We could try to implement this stuff ourselves, but I'm thinking: what if we let Github Actions do the work for us? They've already solved both of these problems.

I considered a bunch of different strategies, and I think the one that makes the most sense is:

We write a script in this repository that knows how to do the various actions we need ("clone repo and run pip-compile", "run setup.py", etc.)

We add an action.yml and Dockerfile to this repository, that will let our script run as a github action

We add a .github/workflows/blah.yml file to configure that script to run in response to a repository_dispatch event. In particular, something like:

on: [repository_dispatch]

jobs:
  unprivileged:
      runs-on: ubuntu-latest
      name: "unprivileged-${{ github.event.client_payload.id }}"

       steps:
       - uses: python-trio/snekomatic@master
       - uses: action/upload-artifact@v1
         with:
           name: artifacts
           path: artifacts/

  privileged:
      runs-on: ubuntu-latest
      name: "privileged-${{ github.event.client_payload.id }}"
      needs: unprivileged

       steps:
       - uses: action/download-artifact@v1
         with:
           name: artifacts
       - uses: python-trio/snekomatic@master
         with:
           github_token: ${{ secrets.GITHUB_TOKEN }}
           pypi_token: ${{ secrets.PYPI_TOKEN }}

There's a lot going on here. Here's how it would work:

When the snekomatic heroku app wants to run one of these operations, it uses the github api to send a repository_dispatch event to the python-trio/snekomatic repo. This event can contain an arbitrary JSON payload, which we use to encode info about what operation we want to run. E.g.:

{
  "operation": "pre-merge-formatting",
  "id": "FEMHkBB9cXrw1g",
  "repo": "python-trio/trio",
  "pr": 1234
}

The Github actions machinery sees this event, and spawns a copy of our "workflow". This workflow has two "jobs", which are run sequentially (because of the needs: key on the second job).

Each job gets its own virtual machine. The first job doesn't get passed any secrets, so it can run arbitrary untrusted code, and github will take care of sandboxing it. The only way it can affect the outside world is by dropping files into the artifacts/ directory, which will be zipped up and passed to the second job. The second job then can take those files, and do whatever it wants with them.

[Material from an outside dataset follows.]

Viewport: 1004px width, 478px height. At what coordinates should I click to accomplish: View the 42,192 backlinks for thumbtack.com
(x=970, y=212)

For example, the first job might clone the given repo, check out the given revision, do python setup.py sdist bdist_wheel, then put the resulting sdist and wheel into the artifacts/ directory. The second job can then take the sdist and wheel files, and upload them to PyPI. If someone puts some nasty code in setup.py, it could create an arbitrarily broken sdist/wheel... but that's about all it could do.

The script that runs inside the jobs can see the information about the repository_dispatch event that triggered it. This includes the arbitrary json payload, which it can use to decide what to do. But before it does that, it should first check that the sender field in the event shows it coming from trio-bot. Any app with read-only access to the repo can create a repository_dispatch event, and who knows what kind of shenanigans that could enable, so better to make sure the message really comes from trio-bot up front.

When the jobs start, Github sends out a check_run event to any webhook listeners, and this includes both the "name" of the job, plus a bunch of metadata about the job. By using clever template-y magic, we interpolate the id field from the repository_dispatch payload into the job name. This way, our Github app can listen for the check_run event, and match it up with the repository_dispatch it sent. This way it can do stuff like post back to the original user who triggered the operation "OK, that's started, if you want to watch the progress then click here: [URL]", and if it's running multiple operations at the same time it can keep track of which one is which, and eventually get the exit status to figure out whether it succeeded or failed.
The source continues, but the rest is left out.